Of course, various modifications or additions may be made to the device described above without departing from the scope of the invention.

Claims

1. A method of producing core strands of the type comprising a sheet of fibers surrounding a central strand, said method comprising drawing at least a first and a second sliver of fibers between respective entry points and a pair of downstream drawing cylinders, feeding at least one undrawn central strand under constant tension, introducing said central strand without drawing into said first drawn sliver upstream of said drawing cylinders, conferring successively a torsion in one sense and in the other on said second sliver of fibers and on the assembly constituted by said first sliver of fibers and said central strand by passing said second sliver and said assembly through a self-twisting unit downstream of said drawing cylinders, and converging said second sliver with said assembly so that a self-twisted core strand is obtained by the natural untwisting in one sense and in the other of said second sliver and assembly.

2. A method of producing core strands of the type comprising a sheet of fibers surrounding a central strand, said method comprising drawing at least a first and a second sliver of fibers between respective entry points and a pair of downstream drawing cylinders, feeding at least a first and a second undrawn central strand under constant tension, introducing each of said central strands without drawing into a respective drawn sliver upstream of said drawing cylinders, conferring successively a torsion in one sense and in the other to the first and the second assembly constituted respectively by said first sliver and central strand and by said second sliver and central strand, by passing said assemblies through a self-twisting unit downstream of said drawing cylinders, and converging said first assembly with said second assembly so that a self-twisted core strand is obtained by the natural untwisting in one sense and in the other of said assemblies.

3. A method according to claim 1 wherein said central strand is propelled by means of air under pressure on its introduction into said first sliver of fibers.

4. A method according to claim 2 wherein each central strand is propelled by means of air under pressure on its introduction into the respective sliver of fibers.

5. Apparatus for producing a core strand of the type comprising a sheath of fibers surrounding a central strand, said apparatus comprising a double sleeve drawing unit having downstream drawing cylinders for the drawing of at least one sliver of fibers; a feeding device having at least one feed tube for feeding under constant tension, at least one central strand through said tube and introducing said central strand into a sliver of fibers upstream of said downstream drawing cylinders; and a self-twisting unit located downstream of said drawing unit and having self-twisting cylinders for conferring a torsion successively in one sense and the other on said slivers of fibers, at least one of them having a central strand inserted therein, whereby a self-twisted core strand is obtained downstream of said self-twisting cylinders by the natural untwisting in one sense and in the other of said slivers of fibers.

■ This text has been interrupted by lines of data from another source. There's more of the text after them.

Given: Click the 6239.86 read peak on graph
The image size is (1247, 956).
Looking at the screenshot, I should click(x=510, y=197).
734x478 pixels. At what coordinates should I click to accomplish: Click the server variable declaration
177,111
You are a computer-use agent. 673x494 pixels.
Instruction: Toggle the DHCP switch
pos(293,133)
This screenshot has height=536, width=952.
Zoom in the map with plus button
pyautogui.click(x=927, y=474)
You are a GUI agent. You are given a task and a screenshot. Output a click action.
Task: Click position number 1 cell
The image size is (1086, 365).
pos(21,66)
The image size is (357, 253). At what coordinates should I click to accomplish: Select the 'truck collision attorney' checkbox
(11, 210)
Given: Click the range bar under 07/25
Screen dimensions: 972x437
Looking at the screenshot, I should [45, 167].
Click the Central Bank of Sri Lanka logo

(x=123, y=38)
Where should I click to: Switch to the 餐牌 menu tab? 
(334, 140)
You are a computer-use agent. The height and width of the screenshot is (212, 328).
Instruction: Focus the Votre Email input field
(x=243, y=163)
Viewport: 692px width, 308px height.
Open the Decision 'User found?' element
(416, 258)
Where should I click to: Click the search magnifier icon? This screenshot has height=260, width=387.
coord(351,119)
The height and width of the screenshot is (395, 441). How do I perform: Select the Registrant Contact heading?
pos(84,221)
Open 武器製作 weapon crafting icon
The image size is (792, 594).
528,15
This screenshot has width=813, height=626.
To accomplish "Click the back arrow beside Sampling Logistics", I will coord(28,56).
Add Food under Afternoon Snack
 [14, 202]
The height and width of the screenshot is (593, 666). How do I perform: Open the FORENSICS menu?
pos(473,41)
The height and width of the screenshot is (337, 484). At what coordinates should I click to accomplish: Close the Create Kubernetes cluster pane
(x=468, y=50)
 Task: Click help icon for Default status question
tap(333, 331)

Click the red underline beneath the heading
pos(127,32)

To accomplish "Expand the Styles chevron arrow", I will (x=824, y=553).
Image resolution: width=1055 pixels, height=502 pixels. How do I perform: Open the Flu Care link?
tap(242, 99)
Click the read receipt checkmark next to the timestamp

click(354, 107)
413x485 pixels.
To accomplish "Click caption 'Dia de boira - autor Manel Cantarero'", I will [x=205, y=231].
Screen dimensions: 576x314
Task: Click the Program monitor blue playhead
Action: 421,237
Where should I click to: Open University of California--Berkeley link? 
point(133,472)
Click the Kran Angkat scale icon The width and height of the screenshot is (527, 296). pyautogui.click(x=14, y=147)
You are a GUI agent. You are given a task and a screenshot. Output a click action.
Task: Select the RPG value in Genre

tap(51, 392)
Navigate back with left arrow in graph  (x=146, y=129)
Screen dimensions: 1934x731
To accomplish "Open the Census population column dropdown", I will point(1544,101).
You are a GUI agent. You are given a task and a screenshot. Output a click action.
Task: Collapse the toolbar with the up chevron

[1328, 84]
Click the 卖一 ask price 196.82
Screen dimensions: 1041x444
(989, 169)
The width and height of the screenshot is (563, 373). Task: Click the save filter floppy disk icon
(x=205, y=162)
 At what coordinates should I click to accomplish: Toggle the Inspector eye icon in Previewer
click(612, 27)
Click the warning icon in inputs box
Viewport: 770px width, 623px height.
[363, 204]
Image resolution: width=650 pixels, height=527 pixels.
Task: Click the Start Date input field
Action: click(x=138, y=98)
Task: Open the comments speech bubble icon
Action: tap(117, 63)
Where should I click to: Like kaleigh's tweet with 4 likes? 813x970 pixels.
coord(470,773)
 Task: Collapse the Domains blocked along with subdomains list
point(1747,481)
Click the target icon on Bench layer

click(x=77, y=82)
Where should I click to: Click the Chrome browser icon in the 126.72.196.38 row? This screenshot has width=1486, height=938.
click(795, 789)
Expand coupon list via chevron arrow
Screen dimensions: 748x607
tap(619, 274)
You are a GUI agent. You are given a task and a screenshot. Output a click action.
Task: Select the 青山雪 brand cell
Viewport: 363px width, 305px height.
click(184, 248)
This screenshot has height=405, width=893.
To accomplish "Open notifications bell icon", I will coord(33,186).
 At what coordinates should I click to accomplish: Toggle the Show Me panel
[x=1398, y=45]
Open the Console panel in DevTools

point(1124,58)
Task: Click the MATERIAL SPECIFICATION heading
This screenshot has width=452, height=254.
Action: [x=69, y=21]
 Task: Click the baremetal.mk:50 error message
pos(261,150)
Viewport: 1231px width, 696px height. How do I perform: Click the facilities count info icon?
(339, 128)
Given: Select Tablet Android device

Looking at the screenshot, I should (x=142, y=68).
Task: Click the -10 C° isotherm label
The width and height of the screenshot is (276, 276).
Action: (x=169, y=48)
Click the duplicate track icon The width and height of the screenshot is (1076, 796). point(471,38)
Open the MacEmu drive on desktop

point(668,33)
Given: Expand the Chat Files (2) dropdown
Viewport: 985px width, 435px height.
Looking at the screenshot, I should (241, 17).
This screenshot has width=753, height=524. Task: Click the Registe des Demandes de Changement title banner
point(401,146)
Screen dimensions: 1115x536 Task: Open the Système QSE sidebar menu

6. Apparatus according to claim 5 and further including means for propulsion by air under pressure of the central strand on its introduction through said tube.

7. Apparatus according to claim 5 and further including positive supply means located upstream of said feeding device for supplying said at least one central strand.

8. Apparatus according to claim 5 and further including at least one condenser located immediately upstream of said downstream drawing cylinders, said tube emerging within said condenser.

9. Apparatus according to claim 8 and further including means for imparting synchronous to and fro movements to said tube and said condenser.